Das Spiel von Licht und Schatten wird auf Müller-Paulys Zeichnung, die den Hafen von Porto Ferrais auf der Insel Elba zeigt, deutlich.

Unter den Künstlern, deren Werke aktuell präsentiert werden, befindet sich auch Josef Müller-Pauly. 1917 in Köln geboren, wuchs er im Westerwald und in Schlesien auf. In Liegnitz (gehört heute zu Polen und führt den Namen Legnica), studierte er von 1933 bis 1937 Theatermalerei, er war Meisterschüler von Professor Eugen de Wald. Seine berufliche Karriere begann er daher als Theatermaler am Stadttheater in Lignitz.

Josef Müller-Pauly war damit in der glücklichen Lage, Beruf und Hobby verbinden zu können. Nach Kriegsende trat er dem Hessischen Künstlerbund in Frankfurt bei. Nach Lebensstationen in Frankfurt, Regensburg und Bad Godesberg zog er nach Beselich-Niedertiefenbach. Dort entstanden reizvolle Landschaftsaquarelle. Viele Jahre gehörte die Limburger Altstadt zu seinen bevorzugten Motiven. Da er immer vor Ort zeichnete und aquarellierte, gehörte er in dieser Zeit in das Limburger Stadtbild.

Bis Anfang der 1980er Jahre sind Müller-Paulys Aquarelle noch stark von seiner beruflichen Herkunft als Theater-Kulissenmaler beeinflusst. Aber danach entwickelt er sich zu einem Aquarellisten „reinsten Wassers“. Er verzichtet auf moderne Mischverfahren und legt seine Motive direkt auf nassem Papier an. Unnachahmlich demonstriert er, wie so farbliche Vielseitigkeit erreicht werden kann. In seinen Aquarellen drängt er die Konturen zu Gunsten der Farbe zurück.
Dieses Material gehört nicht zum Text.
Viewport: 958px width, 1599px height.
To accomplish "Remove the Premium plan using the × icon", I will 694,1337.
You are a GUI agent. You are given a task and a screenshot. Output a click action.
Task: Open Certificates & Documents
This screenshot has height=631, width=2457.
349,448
In seinen Zeichnungen zeigt sich aber sein Blick fürs Details. Seine Kunstfertigkeit durch Schraffuren Licht, Schatten und Tiefe aufs Blatt zu bringen, wird in der Ausstellung unter Beweis gestellt.

Die aktuelle Ausstellung umfasst zudem neue oder selten gezeigte Exponate der Künstler Franz Politzer, Josef Eberz und Gertrud Eberz-Alber, Rudolf Fuchs, Klaus Panzner und Adam Wolf. Die Ausstellung läuft bis zum 8. September im städtischen Ausstellungshaus.

Öffnungszeiten: Montag und Dienstag von 8:30 bis 12 Uhr; Mittwoch von 8:30 bis 14 Uhr, Donnerstag von 8:30 bis 12 und von 14 bis 18 Uhr; Freitag/Samstag/Sonntag: 11 bis 17 Uhr.